Rehabilitative device bridges the gap between stroke victims' brains and hands
By Ben Coxworth
December 3, 2013
We've recently seen rehabilitative systems in which stroke victims use their thoughts either to move animated images of their paralyzed limbs, or to activate robotic devices that guide their limbs through the desired movements. Scientists at the University of Wisconsin-Madison, however, have just announced an alternative approach. Their device acts as an intermediary between the brain and a non-responsive hand, receiving signals from the one and transmitting them to the other.
Known as the Closed-Loop Neural Activity-Triggered Stroke Rehabilitation Device, it consists of two established technologies. The first of those is a brain control interface (BCI), which interprets electrical signals from the brain and uses them to control an external device – we've seen BCIs used before, to control robotic arms. In this case, though, it activates a functional electrical stimulation (FES) system that's attached to the paralyzed hand.
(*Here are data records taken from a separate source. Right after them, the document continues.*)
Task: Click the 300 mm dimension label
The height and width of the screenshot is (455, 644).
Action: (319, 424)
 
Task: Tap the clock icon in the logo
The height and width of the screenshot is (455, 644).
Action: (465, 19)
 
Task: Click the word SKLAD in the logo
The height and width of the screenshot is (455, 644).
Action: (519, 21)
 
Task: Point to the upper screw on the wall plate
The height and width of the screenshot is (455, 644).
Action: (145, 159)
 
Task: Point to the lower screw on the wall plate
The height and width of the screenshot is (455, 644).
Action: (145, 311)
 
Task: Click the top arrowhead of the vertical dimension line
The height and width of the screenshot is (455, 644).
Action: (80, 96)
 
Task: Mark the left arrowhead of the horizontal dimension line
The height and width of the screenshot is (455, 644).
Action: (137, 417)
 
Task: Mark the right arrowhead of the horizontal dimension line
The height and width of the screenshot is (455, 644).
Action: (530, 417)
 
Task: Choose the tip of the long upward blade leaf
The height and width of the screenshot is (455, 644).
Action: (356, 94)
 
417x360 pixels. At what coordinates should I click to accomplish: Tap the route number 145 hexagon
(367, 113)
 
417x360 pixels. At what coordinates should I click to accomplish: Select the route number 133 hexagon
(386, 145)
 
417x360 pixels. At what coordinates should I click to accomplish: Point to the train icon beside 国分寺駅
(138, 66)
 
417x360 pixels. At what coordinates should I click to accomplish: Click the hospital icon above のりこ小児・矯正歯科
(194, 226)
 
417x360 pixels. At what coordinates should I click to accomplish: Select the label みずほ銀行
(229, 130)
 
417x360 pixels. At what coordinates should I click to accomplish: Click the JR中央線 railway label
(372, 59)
When a patient thinks of tapping their fingers, the BCI reads and recognizes those signals, passes them along to the FES, and it causes the hand to move as desired. The idea is that by repeatedly moving their hand in this fashion, patients will rebuild the neural pathways that previously allowed them to do so unaided.
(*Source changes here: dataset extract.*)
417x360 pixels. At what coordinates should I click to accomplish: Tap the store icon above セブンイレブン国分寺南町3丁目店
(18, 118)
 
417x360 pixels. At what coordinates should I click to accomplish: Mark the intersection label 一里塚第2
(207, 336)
In a test of the device, eight patients tried it out, all of whom had lost at least partial use of one hand due to stroke. Each one of them took part in 9 to 15 sessions with the device over three to six weeks, each session lasting from two to three hours. Before, during and after the trial, they were evaluated using functional magnetic resonance imaging (fMRI) and diffusion tensor imaging (DTI), the latter of which "reveals the integrity of fibers within the white matter that connects the brain's functional areas."
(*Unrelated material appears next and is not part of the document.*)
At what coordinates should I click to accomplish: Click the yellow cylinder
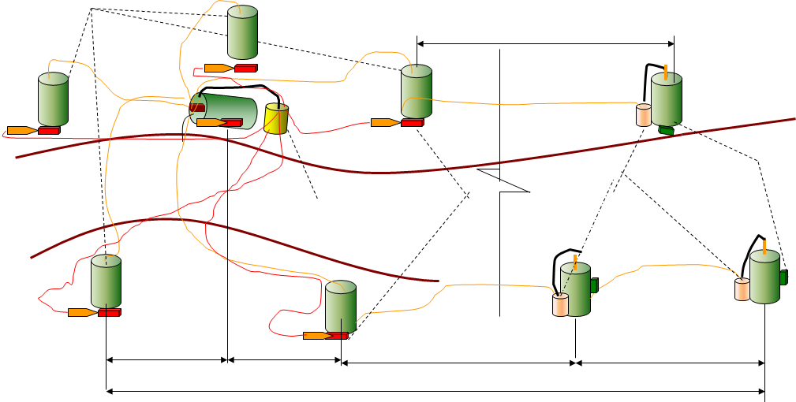pos(276,118)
Although there was some variation depending on the severity of each person's stroke, overall the fMRI indicated that the sessions resulted in a reorganization of the parts of the brain involved in motor function, while the DTI showed a strengthening of fibers. In practical terms, patients experienced an improvement in motor function, and reported an improvement in their ability to perform daily activities.
"Our hope is that this device not only shortens rehabilitation time for stroke patients, but also that it brings a higher level of recovery than is achievable with the current standard of care," says Dr. Vivek Prabhakaran, who co-led the research with Dr. Justin Williams.